Written problem:
Copy every line of the records below word for word, leaving out the pictures.

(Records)
-- -- --

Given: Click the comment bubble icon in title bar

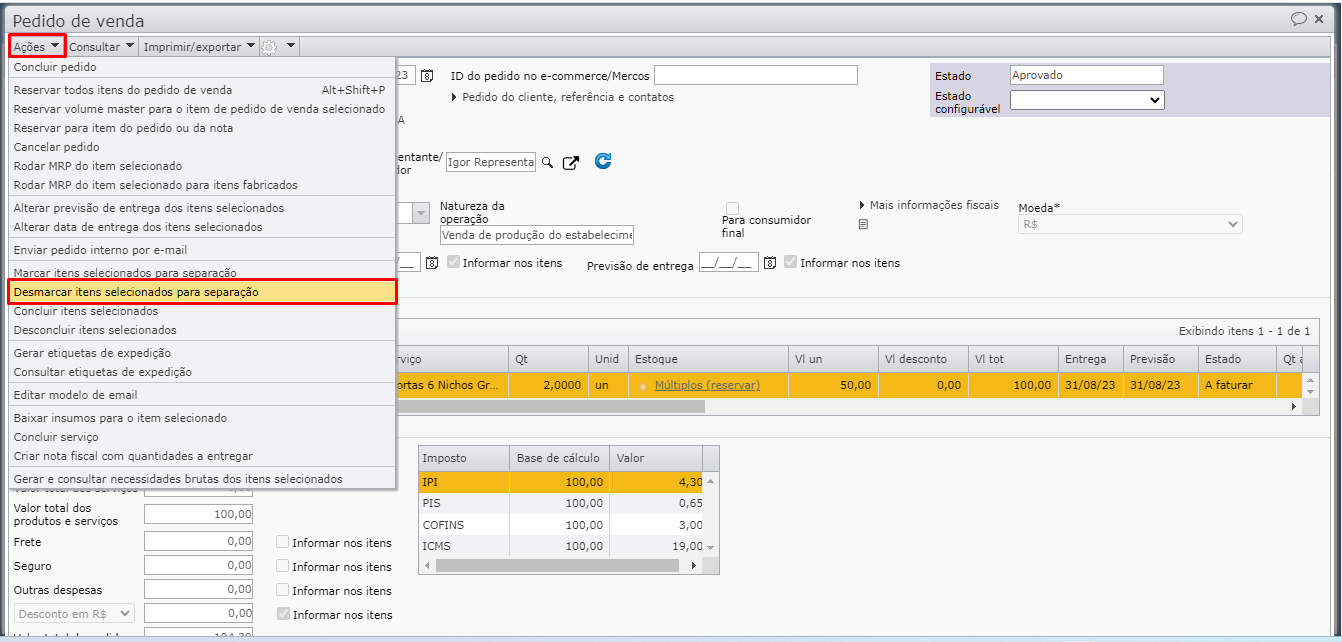Looking at the screenshot, I should pos(1299,19).
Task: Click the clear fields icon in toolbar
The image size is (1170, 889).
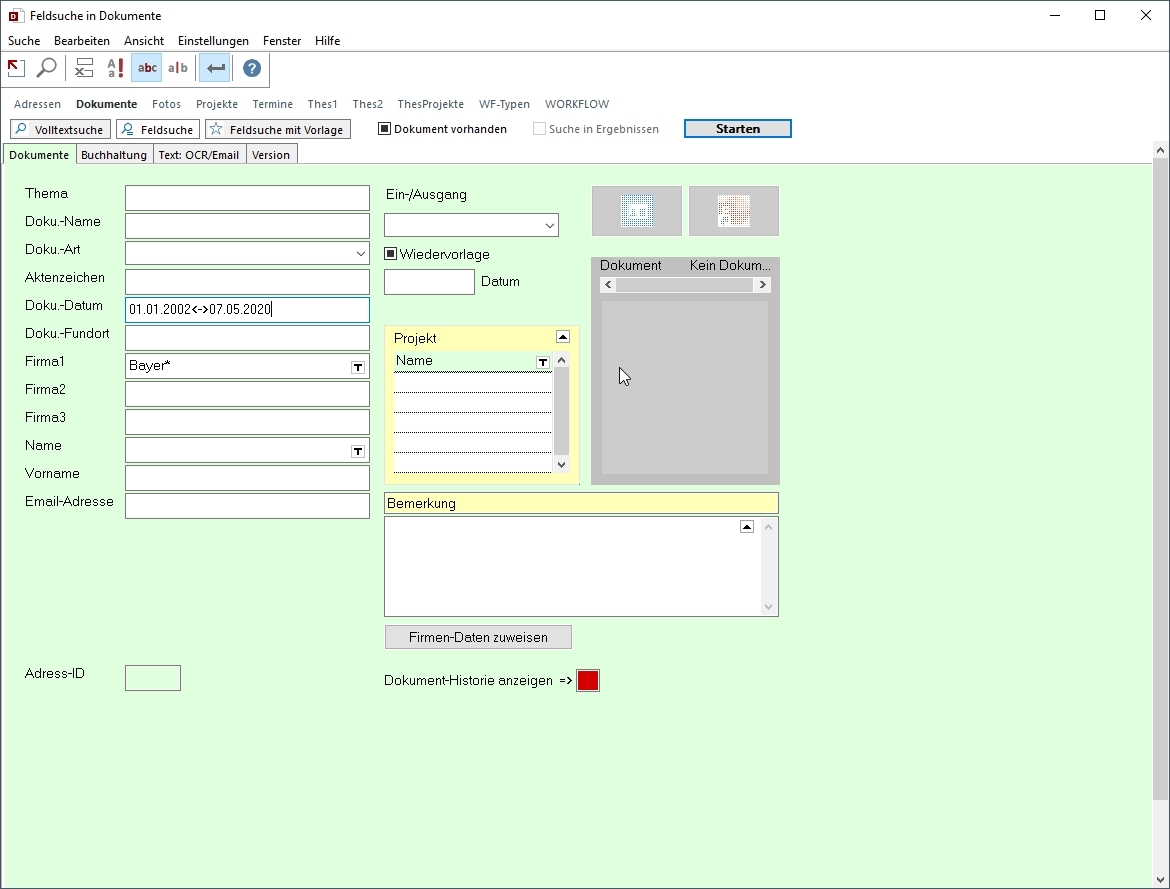Action: point(85,68)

-- -- --

Written solution:
Given: Click the comment bubble icon in title bar

Looking at the screenshot, I should pos(1299,19).
Task: Click the clear fields icon in toolbar
The image size is (1170, 889).
Action: point(85,68)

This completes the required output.